Affordable Access

The Clinical Evolutions of Surveillance and Violence During Three Contemporary US Crises: Opioid Overdose, COVID-19, and Racial Reckoning

Authors
  • Knight, Kelly Ray
Publication Date
Jan 16, 2024
Source
eScholarship - University of California
Keywords
License
Unknown
External links

Abstract

In 2020, three crises coalesced to transform the clinical care landscape of addiction medicine in the United States (US). The opioid overdose crisis (crisis #1), which had been contributing to excess US mortality for over two decades, worsened during the COVID-19 pandemic (crisis #2). The racial reckoning (crisis #3) spurred by the murder of George Floyd at the hands of police impacted clinical care, especially in safety net clinical settings where the majority of people targeted by police violence, and other forms of structural violence, receive healthcare to mend both physical and psychological wounds. Collectively, the three crises changed how providers and patients viewed their experiences of clinical surveillance and altered their relationships to the violence of US healthcare.
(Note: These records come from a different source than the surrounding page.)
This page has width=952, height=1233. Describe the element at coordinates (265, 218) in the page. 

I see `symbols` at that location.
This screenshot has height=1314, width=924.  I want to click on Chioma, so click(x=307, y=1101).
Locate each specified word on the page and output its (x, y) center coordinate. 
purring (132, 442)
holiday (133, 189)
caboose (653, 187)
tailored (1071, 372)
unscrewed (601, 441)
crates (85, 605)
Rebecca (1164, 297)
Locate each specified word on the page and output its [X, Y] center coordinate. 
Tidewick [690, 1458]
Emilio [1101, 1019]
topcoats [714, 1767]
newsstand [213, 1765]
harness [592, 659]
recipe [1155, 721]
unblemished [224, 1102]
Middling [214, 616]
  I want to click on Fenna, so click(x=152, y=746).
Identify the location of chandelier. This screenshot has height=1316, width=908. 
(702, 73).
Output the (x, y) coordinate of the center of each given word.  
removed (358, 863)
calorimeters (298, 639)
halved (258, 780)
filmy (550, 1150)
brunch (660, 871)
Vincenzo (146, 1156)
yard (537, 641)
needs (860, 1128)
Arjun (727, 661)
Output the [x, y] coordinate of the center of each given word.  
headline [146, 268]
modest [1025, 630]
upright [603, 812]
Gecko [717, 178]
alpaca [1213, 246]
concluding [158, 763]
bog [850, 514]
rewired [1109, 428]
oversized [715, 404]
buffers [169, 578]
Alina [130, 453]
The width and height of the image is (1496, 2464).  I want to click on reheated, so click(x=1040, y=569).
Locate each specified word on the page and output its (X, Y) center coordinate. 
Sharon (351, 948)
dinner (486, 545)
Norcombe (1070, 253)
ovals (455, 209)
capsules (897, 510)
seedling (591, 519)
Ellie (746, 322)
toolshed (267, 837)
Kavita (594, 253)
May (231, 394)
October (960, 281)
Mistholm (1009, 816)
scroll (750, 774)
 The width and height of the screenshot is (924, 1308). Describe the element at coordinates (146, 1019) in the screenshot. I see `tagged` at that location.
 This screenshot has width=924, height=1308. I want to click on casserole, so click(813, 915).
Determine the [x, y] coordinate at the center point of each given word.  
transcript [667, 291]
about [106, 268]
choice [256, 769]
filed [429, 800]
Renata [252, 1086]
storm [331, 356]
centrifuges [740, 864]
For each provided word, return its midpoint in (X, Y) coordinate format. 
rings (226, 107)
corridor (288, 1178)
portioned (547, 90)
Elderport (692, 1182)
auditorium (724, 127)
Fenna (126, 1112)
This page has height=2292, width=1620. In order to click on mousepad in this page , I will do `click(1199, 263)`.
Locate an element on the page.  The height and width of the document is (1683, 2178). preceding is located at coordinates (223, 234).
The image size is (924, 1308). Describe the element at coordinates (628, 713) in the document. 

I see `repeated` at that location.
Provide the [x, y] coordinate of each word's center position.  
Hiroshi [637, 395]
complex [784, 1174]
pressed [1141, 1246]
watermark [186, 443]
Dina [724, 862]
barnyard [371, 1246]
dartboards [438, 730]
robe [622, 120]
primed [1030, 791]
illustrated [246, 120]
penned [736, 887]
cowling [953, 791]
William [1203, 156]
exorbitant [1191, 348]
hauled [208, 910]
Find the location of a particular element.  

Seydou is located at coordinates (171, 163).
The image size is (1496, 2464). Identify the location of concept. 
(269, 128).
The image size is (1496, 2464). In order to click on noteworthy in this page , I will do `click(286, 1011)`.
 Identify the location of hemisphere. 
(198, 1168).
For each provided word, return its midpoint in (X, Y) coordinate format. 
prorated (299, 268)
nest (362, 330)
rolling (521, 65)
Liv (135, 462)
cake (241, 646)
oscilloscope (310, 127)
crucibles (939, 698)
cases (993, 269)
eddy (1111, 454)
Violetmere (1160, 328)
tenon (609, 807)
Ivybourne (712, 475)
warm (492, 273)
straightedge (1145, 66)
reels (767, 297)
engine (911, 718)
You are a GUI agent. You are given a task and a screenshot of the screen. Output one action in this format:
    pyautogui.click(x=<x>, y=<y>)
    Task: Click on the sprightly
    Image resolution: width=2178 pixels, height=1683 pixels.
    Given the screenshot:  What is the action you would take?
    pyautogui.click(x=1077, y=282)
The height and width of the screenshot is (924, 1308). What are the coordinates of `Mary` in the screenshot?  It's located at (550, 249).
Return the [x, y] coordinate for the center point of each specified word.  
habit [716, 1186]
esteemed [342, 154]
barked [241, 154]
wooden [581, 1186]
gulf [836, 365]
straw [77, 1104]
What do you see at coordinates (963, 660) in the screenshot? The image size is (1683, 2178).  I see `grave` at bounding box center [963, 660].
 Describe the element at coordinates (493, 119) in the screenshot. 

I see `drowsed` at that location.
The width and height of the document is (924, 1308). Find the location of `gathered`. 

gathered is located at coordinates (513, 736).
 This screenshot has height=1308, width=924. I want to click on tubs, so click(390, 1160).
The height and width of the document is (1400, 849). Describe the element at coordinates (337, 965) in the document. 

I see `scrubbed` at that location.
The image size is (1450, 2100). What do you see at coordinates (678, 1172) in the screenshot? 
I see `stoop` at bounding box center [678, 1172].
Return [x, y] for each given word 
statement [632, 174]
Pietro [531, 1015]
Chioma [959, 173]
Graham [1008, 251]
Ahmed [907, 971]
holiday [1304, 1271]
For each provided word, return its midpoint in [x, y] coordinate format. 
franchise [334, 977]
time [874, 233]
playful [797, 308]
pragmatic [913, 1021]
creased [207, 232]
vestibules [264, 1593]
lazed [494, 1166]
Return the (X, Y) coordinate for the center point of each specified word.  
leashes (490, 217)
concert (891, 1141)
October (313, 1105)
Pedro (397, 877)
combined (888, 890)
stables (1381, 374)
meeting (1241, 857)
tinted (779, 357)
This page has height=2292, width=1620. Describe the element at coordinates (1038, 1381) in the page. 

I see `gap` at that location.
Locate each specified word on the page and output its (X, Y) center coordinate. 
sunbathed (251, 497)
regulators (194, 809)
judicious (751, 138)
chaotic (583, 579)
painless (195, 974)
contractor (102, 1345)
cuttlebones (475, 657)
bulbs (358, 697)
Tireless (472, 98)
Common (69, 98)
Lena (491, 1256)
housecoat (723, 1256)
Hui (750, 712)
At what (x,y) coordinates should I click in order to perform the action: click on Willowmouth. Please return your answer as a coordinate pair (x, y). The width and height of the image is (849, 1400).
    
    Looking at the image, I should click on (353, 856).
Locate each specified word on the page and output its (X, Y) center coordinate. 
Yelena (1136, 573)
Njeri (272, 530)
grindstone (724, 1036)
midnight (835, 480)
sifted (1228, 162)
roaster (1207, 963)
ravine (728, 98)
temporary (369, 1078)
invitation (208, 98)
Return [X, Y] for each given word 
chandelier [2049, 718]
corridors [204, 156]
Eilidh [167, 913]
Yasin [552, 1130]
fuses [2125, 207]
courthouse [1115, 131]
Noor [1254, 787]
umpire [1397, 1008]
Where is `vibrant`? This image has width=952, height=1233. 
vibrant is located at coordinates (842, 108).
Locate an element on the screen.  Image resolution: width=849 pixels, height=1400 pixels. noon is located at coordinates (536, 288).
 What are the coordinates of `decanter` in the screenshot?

Drawing from two different research studies conducted during the years preceding and during the COVID-19 pandemic (2017-2022) with low income, safety net patients at risk for opioid overdose and their care providers, I analyze the relationship between surveillance and violence in light of changes wrought by these three intersecting health and social crises. I suggest that shifting perceptions about surveillance and violence contributed to clinical care innovations that offer greater patient autonomy and transform critical components of addiction medicine care practice.